Pregnancy and childbirth complications are the leading cause of death among girls aged 15–19 years globally, with low- and middle-income countries (LMICs) accounting for 99% of global maternal deaths of women aged 15–49 years. Despite teenage pregnancies declining in many developing countries in recent years, the COVID-19 period intensified the problem and altered the trend for most countries. We determined the effect of the COVID-19 lockdown on the teenage pregnancy trend in Pakwach district, Uganda, to understand its magnitude in our study population.
Using interrupted time series analysis (ITS), sometimes known as quasi-experimental time series analysis. We constructed a time series of the first ANC service utilization records for girls aged 10–19 years in Pakwach district, Uganda, and conducted an interrupted series analysis. We compared the two periods of March 2019 to March 2020 and March 2020 to March 2021. We used Stata 15 to conduct our analysis, performed OLS, and plotted the results.

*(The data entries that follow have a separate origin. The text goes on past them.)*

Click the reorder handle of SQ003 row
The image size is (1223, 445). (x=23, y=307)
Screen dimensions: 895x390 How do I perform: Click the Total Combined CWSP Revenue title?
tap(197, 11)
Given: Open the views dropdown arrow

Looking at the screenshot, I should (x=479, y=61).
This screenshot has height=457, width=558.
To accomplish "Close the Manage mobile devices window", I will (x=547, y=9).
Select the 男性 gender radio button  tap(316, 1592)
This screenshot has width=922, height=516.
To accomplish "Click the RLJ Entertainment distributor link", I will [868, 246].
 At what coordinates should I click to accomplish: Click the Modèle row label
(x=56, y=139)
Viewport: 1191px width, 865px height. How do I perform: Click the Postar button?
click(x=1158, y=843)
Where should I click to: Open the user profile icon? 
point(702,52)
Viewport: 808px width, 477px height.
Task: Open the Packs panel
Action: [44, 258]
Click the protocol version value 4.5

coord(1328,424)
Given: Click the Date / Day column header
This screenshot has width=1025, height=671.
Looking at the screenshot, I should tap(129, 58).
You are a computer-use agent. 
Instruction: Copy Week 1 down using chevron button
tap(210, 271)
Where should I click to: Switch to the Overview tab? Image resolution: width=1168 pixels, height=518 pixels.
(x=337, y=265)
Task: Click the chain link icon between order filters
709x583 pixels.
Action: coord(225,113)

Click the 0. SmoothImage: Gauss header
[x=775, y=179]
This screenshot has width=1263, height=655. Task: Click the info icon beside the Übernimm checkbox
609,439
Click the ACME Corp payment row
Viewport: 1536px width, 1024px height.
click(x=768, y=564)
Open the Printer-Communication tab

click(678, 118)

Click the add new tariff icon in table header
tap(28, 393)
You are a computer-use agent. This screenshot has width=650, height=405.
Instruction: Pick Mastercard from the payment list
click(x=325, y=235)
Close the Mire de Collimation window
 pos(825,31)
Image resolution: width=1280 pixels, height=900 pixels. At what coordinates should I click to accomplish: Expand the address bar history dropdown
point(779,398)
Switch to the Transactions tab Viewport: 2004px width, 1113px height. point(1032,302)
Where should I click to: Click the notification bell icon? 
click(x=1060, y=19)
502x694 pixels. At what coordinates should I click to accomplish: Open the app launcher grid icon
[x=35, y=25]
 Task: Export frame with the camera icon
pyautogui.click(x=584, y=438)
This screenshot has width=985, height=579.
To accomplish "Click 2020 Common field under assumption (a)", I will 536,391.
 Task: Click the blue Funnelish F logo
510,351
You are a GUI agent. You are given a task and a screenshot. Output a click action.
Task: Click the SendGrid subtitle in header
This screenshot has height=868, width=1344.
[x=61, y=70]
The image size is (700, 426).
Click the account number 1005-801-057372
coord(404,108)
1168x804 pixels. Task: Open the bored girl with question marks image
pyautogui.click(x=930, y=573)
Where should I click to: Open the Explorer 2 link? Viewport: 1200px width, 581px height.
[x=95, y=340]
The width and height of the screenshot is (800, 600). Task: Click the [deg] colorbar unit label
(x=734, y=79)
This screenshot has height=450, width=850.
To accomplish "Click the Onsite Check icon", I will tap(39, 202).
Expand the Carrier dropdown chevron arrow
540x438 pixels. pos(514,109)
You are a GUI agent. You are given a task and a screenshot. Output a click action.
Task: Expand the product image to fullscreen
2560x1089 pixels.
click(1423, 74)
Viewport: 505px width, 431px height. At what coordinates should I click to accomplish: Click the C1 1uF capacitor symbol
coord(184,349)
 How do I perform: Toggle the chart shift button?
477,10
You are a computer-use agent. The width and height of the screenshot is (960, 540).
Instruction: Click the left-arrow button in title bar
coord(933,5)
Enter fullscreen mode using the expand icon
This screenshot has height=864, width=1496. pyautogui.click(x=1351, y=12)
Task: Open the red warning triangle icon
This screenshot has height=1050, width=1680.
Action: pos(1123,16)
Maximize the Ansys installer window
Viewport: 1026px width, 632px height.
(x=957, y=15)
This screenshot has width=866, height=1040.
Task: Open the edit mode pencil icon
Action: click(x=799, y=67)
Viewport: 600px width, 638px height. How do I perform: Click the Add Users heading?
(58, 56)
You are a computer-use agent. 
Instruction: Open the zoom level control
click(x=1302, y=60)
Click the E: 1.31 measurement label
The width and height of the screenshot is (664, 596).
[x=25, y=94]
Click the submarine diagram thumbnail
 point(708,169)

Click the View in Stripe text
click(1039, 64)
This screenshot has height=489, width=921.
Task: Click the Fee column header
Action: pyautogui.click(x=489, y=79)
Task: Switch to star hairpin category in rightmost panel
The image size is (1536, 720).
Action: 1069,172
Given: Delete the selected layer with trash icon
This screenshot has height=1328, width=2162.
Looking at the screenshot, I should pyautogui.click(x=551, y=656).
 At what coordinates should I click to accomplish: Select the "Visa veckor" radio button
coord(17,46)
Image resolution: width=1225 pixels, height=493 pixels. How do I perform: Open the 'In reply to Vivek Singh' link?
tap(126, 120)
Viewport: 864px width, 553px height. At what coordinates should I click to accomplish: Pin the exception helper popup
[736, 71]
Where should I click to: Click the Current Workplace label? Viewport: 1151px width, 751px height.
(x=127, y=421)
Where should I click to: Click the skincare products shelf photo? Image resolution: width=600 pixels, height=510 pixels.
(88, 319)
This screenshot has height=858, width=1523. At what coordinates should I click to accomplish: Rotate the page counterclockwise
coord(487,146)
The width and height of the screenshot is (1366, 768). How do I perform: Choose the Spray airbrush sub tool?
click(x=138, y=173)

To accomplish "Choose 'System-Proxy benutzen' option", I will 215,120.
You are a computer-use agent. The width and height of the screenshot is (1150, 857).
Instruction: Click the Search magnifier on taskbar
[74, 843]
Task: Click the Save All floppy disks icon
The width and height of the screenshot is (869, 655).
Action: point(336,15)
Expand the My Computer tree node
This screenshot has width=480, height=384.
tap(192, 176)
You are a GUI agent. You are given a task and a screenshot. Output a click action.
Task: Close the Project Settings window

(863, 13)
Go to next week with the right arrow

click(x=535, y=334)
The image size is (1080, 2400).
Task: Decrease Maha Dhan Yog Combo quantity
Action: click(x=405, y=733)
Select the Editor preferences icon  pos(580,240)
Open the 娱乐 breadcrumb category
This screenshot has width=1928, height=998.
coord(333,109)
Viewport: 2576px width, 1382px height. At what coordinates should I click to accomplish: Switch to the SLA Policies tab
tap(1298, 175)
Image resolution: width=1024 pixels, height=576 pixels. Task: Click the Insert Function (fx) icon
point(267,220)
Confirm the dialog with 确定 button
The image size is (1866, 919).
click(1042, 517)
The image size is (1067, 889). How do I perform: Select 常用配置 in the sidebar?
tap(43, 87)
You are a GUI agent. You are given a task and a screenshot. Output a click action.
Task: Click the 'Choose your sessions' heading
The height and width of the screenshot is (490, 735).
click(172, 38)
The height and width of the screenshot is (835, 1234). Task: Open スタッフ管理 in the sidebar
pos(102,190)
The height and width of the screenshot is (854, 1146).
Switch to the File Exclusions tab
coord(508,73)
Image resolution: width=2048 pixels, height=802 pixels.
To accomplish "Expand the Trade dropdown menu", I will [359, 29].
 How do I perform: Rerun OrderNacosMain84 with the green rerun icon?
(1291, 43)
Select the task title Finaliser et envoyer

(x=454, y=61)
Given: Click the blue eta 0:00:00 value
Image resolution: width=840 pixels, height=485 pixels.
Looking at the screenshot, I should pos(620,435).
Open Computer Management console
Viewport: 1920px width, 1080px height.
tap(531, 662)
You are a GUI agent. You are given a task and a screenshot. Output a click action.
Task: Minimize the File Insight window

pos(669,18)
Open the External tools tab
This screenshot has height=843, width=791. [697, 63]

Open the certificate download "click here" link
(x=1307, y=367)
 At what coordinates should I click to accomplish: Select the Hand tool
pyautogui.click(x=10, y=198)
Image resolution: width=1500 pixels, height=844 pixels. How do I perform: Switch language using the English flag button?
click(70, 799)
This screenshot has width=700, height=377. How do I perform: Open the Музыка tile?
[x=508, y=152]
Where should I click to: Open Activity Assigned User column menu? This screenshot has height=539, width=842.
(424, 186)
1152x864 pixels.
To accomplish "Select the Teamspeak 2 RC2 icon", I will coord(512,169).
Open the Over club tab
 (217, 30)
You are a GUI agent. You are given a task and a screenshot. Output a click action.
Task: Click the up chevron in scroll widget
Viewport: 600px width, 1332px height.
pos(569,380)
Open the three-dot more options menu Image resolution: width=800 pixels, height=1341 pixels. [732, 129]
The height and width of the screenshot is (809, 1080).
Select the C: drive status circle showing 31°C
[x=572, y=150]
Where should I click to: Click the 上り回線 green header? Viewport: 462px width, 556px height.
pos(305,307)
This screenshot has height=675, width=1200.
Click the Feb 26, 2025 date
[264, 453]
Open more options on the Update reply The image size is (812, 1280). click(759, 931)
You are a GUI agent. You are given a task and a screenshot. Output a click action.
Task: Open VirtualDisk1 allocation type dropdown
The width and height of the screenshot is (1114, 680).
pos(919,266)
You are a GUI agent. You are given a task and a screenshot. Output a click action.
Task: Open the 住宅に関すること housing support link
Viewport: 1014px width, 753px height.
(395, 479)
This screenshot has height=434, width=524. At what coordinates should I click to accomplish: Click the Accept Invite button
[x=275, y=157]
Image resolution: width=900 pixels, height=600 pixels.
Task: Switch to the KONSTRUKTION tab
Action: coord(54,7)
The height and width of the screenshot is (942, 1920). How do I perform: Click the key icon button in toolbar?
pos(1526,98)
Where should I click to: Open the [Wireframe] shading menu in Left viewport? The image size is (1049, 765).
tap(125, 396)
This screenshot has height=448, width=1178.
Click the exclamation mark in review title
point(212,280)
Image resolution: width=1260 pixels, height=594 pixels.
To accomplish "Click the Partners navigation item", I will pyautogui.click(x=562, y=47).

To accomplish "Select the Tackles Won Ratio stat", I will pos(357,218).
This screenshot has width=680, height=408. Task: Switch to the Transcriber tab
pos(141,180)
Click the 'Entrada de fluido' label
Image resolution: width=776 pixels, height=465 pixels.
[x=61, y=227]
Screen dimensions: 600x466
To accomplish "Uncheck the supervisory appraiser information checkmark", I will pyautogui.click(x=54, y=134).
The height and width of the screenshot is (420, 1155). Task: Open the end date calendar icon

The teenage pregnancy trend before the lockdown was decreasing by − 0.203 pregnancies per month, but in the first month after the institution of the lockdown (March 20, 2020), there was an increase in the teenage pregnancy rate of 13.9 pregnancies [95% CI: − 33.6 to 61.5], which corresponds to an increase in the monthly trend in teenage pregnancies (relative to the period before the COVID-19 lockdown trend) of 1.53 girls per month.
Teenage pregnancies increased during the lockdown. This slight increase depicted the impact of the pandemic on the teenage pregnancy trend associated with the COVID-19 outbreak. The government needs to focus on intervention to reduce this trend and avoid any further increases.